Le père fait également office de coiffeur et de constable, la petite bourgade de Pearl Creek n'ayant pas encore les moyens de se payer un vrai shérif.
Mais dans les marécages de la rivière locale, ce ne sont pas des perles qu'Harry va découvrir mais plutôt le cadavre torturé d'une noire. Puis une autre encore bientôt.
À cette époque, Martin Luther King était encore au biberon et le Klan régnait encore en maître dans ces états du Sud. Serial-killer ou pas, il valait mieux naître blanc.

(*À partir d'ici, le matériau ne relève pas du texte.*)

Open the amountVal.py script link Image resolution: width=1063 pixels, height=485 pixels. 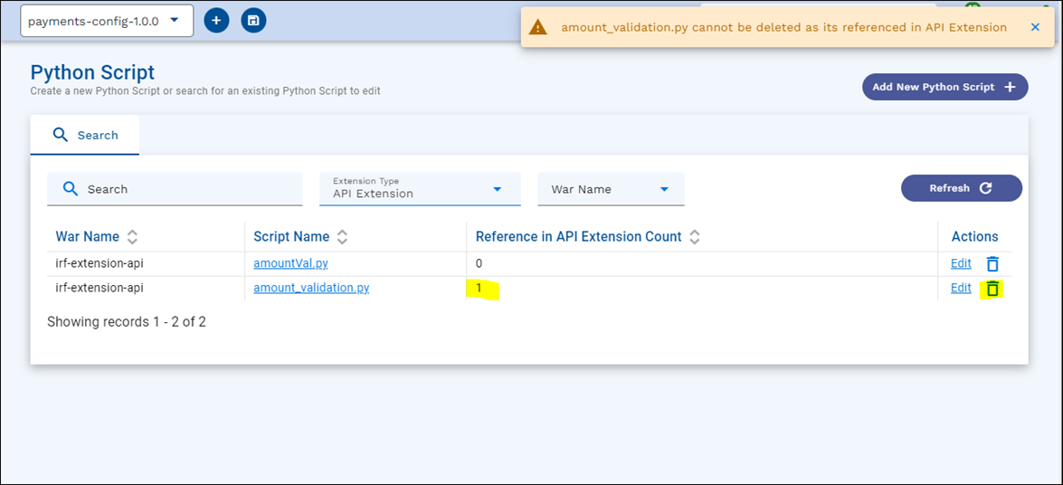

[...] Vous me dites qu’il faut attraper cet assassin parce qu’une Blanche risque d’y passer. Qu’est-ce que ça signifie ?
— Simplement que les nègres, c’est pas une grosse perte.
— Et si le meurtrier était un Blanc ?
— Ça ne serait toujours pas une grosse perte, cracha M. Nation. Mais on va découvrir que le coupable est un nègre. Croyez-moi.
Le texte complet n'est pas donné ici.